En matière de santé aussi, le sexisme tue? Par Chantal Petit

21/02/2023

Y a-t-il une différence de traitement selon que votre chirurgien soit un homme ou une femme ? Si vous êtes une patiente, la réponse est malheureusement positive.

Des statistiques alarmantes publiées en décembre 2021, dans la revue médicale du Journal of the American Medical Association démontre un éventuel sexisme inattendu aux conséquences gravissimes fondé sur l'analyse d'1,3 million d'opérations chirurgicales impliquant 3.000 chirurgiens dans la province de l'Ontario (Canada) entre 2007 et 2019.

Pour chacune des interventions recensées, le sexe du patient et celui du professionnel de santé ont été pris en compte, ainsi que les suites observées après le passage au bloc opératoire (décès, réadmission à l'hôpital et complications dans les 30 jours suivant l'intervention).

D'après l'étude, les femmes opérées par un chirurgien de sexe masculin ont 32% de risques supplémentaires de mourir que les hommes opérés par un chirurgien. Les patientes sont 16% plus susceptibles que les hommes de souffrir de complications postopératoires lorsque leur chirurgien est de sexe masculin.

« Au niveau macro, les résultats sont troublants » affirme la docteure Angela Jerath, co-auteur de l'étude. « Lorsqu'une chirurgienne opère, les résultats pour les patients sont généralement meilleurs, en particulier pour les femmes, même après ajustement pour tenir compte des différences dans l'état de santé chronique, l'âge et d'autres facteurs, lors des mêmes interventions ».

Elle met en évidence des données précises. Lors de chirurgies du cerveau ou de chirurgies vasculaires, 1,2% des femmes opérées par un chirurgien décèdent, contre 0,9% quand c'est une chirurgienne.

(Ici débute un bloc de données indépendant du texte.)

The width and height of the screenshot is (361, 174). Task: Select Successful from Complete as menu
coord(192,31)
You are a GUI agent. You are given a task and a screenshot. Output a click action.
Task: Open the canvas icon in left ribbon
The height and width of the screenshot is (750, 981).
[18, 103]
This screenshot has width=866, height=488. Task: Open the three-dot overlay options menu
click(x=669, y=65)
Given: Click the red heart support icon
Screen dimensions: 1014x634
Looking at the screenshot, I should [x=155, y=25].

Même constat pour les chirurgies cardiothoraciques : 1,4% des patientes meurent entre les mains d'un chirurgien, contre en moyenne 1% pour les patientes passant sous le bistouri d'une chirurgienne.

Des préjugés sexistes, des stéréotypes...

Comment expliquer ce déséquilibre menaçant pour les femmes hospitalisées ? Y aurait-il des techniques opératoires différentes entre chirurgiens et chirurgiennes ? C'est peu probable selon Angela Jerath puisque « les deux sexes suivent exactement les mêmes formations médicales ».

Le problème serait donc ailleurs, et elle privilégie deux facteurs explicatifs. Une première hypothèse concerne les différences de traitement qui pourraient découler des « préjugés sexistes implicites » profondément enracinés dans l'imaginaire collectif, qui pousseraient les chirurgiens hommes à différencier leur prise en charge selon le sexe de leur patient.La seconde hypothèse cible les compétences relationnelles des femmes différentes de celles des hommes, en particulier au moment de l'échange (crucial) entre le chirurgien ou la chirurgienne et sa patiente dans les échanges préopératoires.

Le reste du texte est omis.